(EXERCISE AIM): Search the material for "agent" and show all lines that contain it.

(STORED DATA):
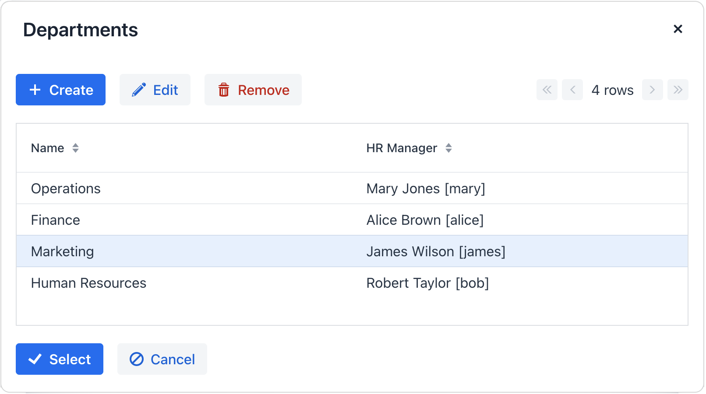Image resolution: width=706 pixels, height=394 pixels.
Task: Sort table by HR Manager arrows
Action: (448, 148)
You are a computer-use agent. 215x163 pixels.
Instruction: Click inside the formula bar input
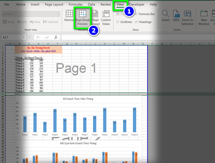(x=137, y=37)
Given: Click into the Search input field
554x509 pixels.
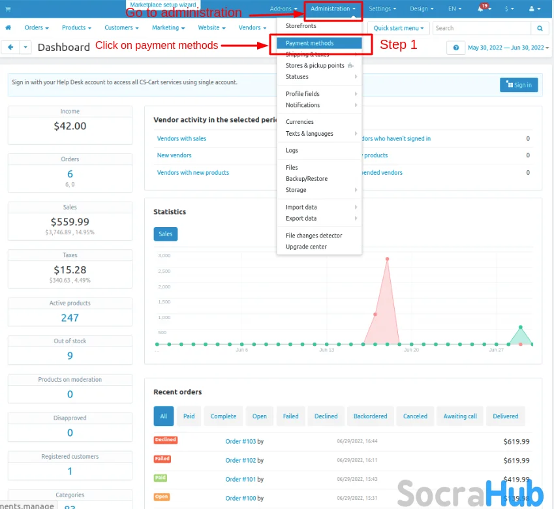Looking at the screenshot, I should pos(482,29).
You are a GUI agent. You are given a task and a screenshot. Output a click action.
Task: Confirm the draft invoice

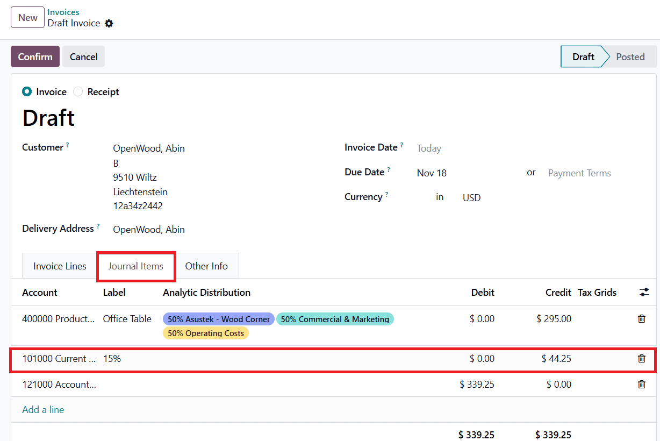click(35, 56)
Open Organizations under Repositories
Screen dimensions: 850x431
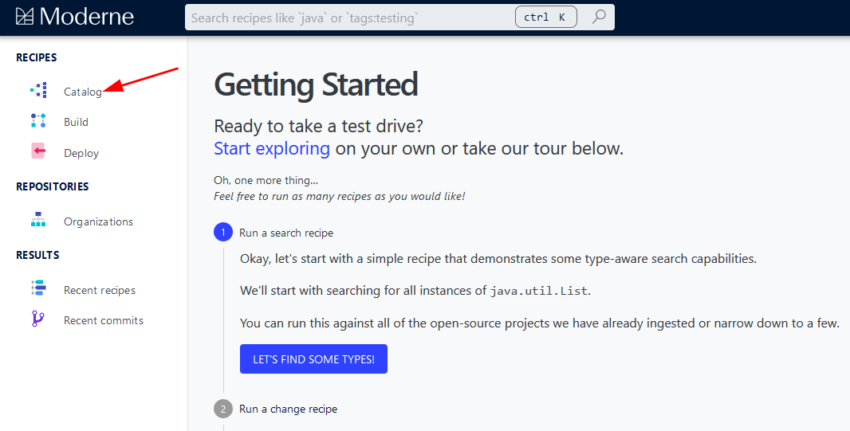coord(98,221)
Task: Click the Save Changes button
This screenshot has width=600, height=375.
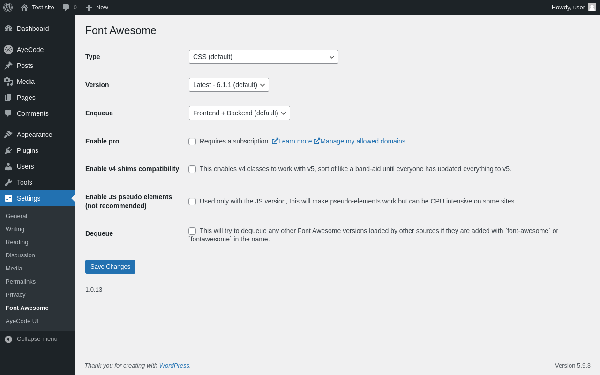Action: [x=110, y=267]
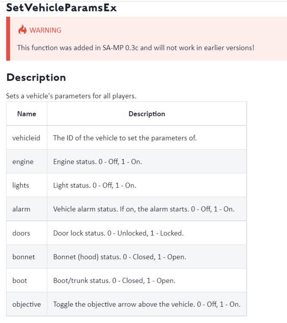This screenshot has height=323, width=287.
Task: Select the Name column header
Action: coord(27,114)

---

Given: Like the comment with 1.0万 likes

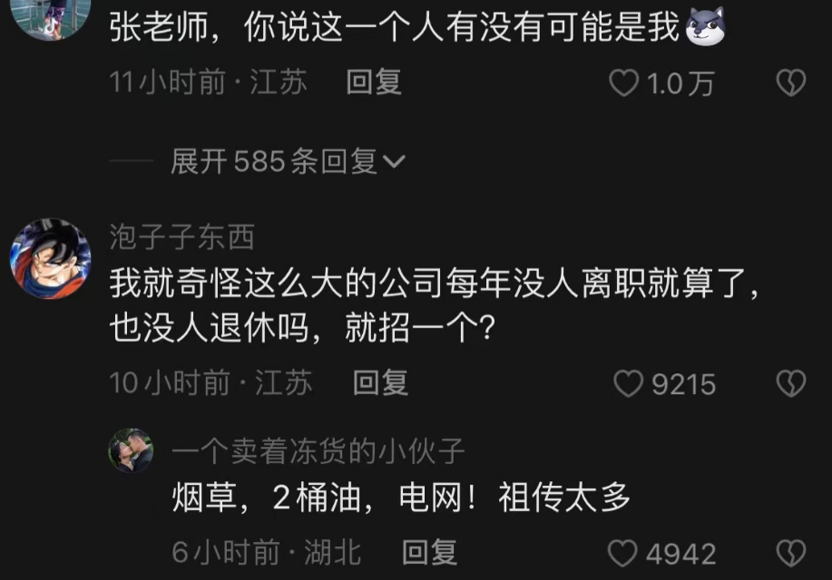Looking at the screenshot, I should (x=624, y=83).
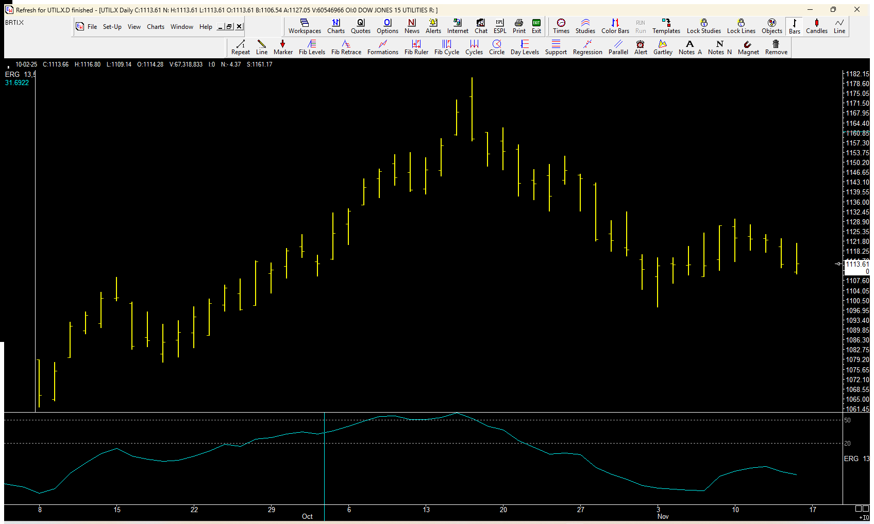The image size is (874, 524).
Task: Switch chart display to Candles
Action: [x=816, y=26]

(TASK OUTPUT):
You are a computer-use agent. 215x163 pixels.
You are a GUI agent. You are given a task and a screenshot. Output a click action.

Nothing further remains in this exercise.